Development and clinical validation of molecular subgrouping in medulloblastoma by targeted methylation sequencing

Background: The WHO classification of CNS tumors confers promising prognostic value to the molecular classification of medulloblastoma (MB). Next-generation sequencing (NGS) has been the primary method employed for molecular classification through transcriptomic, genomic, or methylation profiling. However, due to cost and infrastructural needs, particularly in developing countries, we propose a relatively simple, rapid, and economical Sanger sequencing-based targeted methylation sequencing method for MB classification and prognostication. Methods: Eleven epigenetic targets were amplified using optimized primers and bisulfite-converted DNA for Sanger sequencing.
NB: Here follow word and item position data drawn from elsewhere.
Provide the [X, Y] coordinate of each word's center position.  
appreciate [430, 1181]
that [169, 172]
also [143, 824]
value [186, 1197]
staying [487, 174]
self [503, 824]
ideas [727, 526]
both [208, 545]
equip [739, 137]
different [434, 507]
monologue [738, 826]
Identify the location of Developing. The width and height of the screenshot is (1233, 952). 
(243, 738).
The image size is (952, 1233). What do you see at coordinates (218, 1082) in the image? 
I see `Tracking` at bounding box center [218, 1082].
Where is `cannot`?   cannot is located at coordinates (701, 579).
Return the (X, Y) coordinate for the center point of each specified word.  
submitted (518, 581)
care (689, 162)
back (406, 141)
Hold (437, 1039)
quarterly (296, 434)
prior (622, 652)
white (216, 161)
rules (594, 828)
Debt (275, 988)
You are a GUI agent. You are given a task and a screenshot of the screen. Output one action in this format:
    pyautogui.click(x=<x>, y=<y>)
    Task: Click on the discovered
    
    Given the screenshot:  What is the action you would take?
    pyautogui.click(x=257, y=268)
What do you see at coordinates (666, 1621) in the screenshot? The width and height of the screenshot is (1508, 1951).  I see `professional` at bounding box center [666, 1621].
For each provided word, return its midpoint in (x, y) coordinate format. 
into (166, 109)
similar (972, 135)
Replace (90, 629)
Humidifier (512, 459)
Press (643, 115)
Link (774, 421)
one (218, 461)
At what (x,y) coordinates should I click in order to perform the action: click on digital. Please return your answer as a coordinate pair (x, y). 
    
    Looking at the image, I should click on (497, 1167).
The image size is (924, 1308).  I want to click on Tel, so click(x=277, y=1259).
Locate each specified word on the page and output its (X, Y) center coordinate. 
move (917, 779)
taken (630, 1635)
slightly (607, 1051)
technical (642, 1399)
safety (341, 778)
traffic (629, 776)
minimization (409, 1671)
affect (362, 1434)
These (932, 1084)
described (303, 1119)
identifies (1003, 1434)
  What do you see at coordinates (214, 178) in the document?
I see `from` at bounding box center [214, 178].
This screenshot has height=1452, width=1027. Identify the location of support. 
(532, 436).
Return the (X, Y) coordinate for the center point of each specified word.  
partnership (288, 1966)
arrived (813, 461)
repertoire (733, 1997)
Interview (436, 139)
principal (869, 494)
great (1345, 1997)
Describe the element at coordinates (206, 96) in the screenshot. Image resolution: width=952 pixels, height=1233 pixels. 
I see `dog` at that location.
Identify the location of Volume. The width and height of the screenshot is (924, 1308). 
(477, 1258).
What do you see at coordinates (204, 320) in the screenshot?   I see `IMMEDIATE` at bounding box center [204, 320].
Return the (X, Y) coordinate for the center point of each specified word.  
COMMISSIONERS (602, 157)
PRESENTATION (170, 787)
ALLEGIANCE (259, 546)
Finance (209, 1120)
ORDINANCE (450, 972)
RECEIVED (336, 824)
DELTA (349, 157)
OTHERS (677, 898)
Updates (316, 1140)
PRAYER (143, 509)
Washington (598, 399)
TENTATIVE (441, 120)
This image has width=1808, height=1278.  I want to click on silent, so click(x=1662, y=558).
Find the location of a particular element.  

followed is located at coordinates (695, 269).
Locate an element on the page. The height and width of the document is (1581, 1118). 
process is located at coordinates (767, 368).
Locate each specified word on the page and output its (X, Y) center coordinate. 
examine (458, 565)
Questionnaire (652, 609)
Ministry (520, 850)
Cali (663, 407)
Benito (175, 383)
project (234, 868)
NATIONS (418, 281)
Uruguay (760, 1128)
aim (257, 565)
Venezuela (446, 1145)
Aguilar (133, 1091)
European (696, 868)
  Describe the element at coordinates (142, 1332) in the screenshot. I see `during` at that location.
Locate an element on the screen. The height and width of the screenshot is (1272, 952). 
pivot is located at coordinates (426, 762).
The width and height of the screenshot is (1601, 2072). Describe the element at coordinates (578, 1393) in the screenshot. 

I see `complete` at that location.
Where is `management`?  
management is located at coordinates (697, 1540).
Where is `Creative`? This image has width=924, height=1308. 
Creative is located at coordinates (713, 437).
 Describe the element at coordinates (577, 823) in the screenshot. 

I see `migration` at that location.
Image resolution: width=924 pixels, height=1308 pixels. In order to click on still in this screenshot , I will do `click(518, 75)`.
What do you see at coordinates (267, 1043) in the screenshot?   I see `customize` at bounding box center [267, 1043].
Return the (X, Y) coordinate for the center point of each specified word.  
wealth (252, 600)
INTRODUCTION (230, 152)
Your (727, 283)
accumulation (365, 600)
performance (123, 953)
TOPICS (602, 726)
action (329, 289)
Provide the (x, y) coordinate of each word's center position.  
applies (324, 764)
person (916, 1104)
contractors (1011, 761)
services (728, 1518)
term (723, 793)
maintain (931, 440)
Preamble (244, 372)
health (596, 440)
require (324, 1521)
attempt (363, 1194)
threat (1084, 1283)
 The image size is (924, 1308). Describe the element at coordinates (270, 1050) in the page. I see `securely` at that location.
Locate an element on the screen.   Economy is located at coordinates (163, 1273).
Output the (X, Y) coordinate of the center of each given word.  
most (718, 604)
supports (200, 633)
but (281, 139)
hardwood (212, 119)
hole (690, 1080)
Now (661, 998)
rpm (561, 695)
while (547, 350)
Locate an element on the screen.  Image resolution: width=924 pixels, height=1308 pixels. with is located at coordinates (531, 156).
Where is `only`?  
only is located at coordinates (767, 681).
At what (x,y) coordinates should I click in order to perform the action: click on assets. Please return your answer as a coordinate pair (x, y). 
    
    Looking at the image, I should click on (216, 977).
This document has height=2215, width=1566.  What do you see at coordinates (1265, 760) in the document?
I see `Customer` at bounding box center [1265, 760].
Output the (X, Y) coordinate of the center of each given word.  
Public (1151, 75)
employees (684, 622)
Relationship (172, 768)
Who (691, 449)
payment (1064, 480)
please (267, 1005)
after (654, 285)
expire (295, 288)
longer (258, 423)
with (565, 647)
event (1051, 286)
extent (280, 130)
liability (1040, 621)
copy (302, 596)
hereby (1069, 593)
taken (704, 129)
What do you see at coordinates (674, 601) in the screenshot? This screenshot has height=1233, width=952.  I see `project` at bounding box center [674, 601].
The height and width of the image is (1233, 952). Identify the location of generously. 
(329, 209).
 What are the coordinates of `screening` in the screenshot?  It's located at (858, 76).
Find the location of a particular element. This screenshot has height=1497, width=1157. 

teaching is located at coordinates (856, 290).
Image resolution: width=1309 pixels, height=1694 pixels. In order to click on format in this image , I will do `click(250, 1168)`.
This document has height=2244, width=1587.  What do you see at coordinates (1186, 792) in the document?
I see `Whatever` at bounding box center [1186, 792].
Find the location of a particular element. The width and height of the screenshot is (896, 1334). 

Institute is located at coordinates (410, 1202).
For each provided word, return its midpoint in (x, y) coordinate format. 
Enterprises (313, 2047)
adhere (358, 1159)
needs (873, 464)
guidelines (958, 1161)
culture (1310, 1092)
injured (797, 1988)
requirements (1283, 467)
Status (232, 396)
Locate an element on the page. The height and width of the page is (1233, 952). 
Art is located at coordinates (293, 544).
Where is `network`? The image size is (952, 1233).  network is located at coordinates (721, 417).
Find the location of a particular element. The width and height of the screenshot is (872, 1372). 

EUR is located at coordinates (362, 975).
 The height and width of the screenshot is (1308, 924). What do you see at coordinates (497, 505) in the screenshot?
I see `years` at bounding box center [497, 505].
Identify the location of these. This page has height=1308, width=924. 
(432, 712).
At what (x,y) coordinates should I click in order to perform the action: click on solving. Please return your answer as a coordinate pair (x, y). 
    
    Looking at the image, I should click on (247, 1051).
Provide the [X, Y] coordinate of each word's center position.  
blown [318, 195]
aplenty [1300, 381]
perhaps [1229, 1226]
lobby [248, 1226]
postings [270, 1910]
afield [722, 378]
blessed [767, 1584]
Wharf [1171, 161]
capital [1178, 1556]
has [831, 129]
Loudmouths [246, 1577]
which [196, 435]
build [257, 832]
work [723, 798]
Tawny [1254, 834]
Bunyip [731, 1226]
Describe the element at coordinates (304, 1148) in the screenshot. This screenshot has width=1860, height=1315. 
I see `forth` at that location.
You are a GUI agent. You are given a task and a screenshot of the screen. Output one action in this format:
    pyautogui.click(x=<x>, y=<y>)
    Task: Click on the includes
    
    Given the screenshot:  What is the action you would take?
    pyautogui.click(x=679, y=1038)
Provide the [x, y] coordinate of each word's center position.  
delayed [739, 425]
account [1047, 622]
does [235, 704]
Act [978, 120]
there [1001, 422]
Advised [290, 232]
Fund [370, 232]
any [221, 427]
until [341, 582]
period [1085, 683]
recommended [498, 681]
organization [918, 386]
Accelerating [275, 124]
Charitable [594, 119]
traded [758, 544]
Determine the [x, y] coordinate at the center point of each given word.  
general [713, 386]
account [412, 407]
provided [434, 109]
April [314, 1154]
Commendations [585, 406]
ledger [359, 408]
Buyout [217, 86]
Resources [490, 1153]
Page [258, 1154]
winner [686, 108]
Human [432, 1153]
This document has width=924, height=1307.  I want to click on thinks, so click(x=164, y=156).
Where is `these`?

Chromas software was used for low-quality data trimming and NCBI's Needleman Wunsch alignment tool was used for sequence alignment to reference. The developed method was applied to tissues from twelve cases of medulloblastoma. Results: Successful interpretation of methylation status in ten out of eleven targets was achieved which was sufficient for classification according to the latest WHO classification of Medulloblastoma tumors. Twelve medulloblastoma cases were classified into WNT (n=2), Group 3 (n=5), and Group 4 (n=5). Conclusion: The developed Sanger sequencing method is a cost-effective, in-house solution that can be used for molecular subgrouping of medulloblastoma. It offers an alternative to NGS, can be done on a case-to-case basis, and does not require high-end infrastructure, sample pooling, or extensive bioinformatics knowledge. ### Competing Interest Statement The authors have declared no competing interest.